Methodist made best sense to Brayboy
By Rudy Coggins
Published in Sports on March 14, 2011 1:47 PM
A talented three-sport athlete, Ricky Brayboy always assumed playing baseball would lead to a college scholarship.
Then came football.
The Spring Creek senior surfaced in a few conversations among college coaches a year ago, but the attention increased this past fall. Brayboy's improvement, especially his work ethic, led to more college opportunities.
Gardner-Webb offered a walk-on spot.
Greensboro College and Guilford College came calling.
Brayboy considered Randolph-Macon (Va.) College, but kept his options open. When he visited Methodist University, Brayboy said the small-school atmosphere, expected future success and strong academic reputation solidified his decision.
"I wanted to stay with a small school and I have other ideas after football, so I wanted to make sure I keep those in range," said Brayboy, who will graduate as a North Carolina Scholar. "I want to go into law and Methodist has a pre-law minor that only 11 schools in the country offer. That was an important decision as well because academically-wise it seemed the right place.

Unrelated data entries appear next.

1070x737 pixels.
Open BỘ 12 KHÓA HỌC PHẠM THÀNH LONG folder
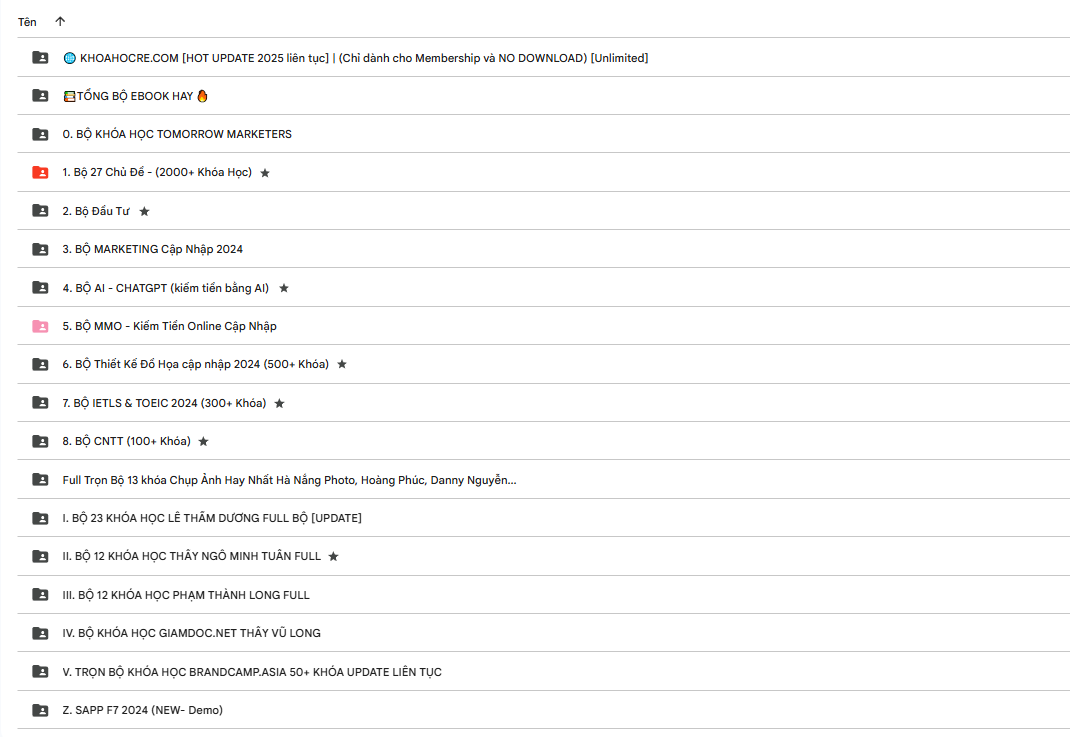185,595
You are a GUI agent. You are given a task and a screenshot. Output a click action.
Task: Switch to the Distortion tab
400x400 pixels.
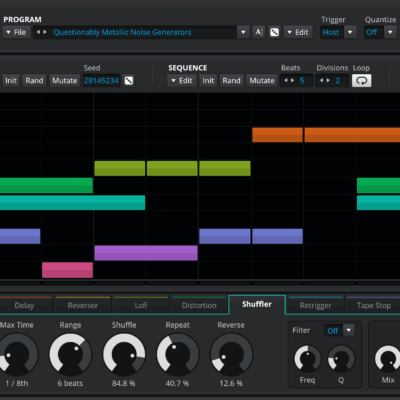tap(199, 305)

"They've got a young team and the next couple of years it looks like they're going to be really good. It's the kind of place that hopefully I can jump on and it end up being a good place in the end."
Brayboy is just the second Spring Creek football athlete to receive a college scholarship or athletic package in program history. Ben Loch, the school's all-time leading rusher, signed with Elizabeth City State after the Gators completed their second varsity season of competition.
"I think having Ricky sign is a great example of what working hard will get you," said third-year Gators' head coach Aaron Sanders. "One of the things we try to instill in our players here is good things come to those who work for it. I think Ricky is a perfect example of that.
"I feel like he made the best decision for him. He sat down, weighed his options and figured out what's best for him."
Methodist compiled a 2-8 worksheet, including a 0-6 mark against USA South Conference opponents in 2010. The Monarchs have one senior, 12 juniors, 22 sophomores and 47 freshmen listed on their spring roster.
Where does Brayboy fit in?
The 6-foot, 195-pound utility player has discussed working at the inside receiver/running back slot in the Monarchs' offense. Brayboy has good size, but needs to improve his footwork before he attends preseason camp.
"It's humbling," said Brayboy. "It's not my job to run the ball any more. It's my job to make sure he's (teammate) got a spot to run to, got a chance. It's going to be a change."
Brayboy, who transferred from Colorado Springs, Colo., during the second semester of his freshman year, earned all-Carolina 1-A Conference honors as a junior and senior with the Gators.
He rushed for 1,011 yards and accounted for nine total touchdowns this past fall, and was named to 2010 News-Argus All-Area Football Team as a utility player. Spring Creek won few games with Brayboy on the field, but he could tell the program earned a little more respect each season.
"All year we get something figured out and have something else come up ... it was a long haul in the end," said Brayboy. "If we had this one play here or there, it could have turned the whole table and it seemed like that from week one. I was disappointed with the results, but other teams actually had to play four quarters against us."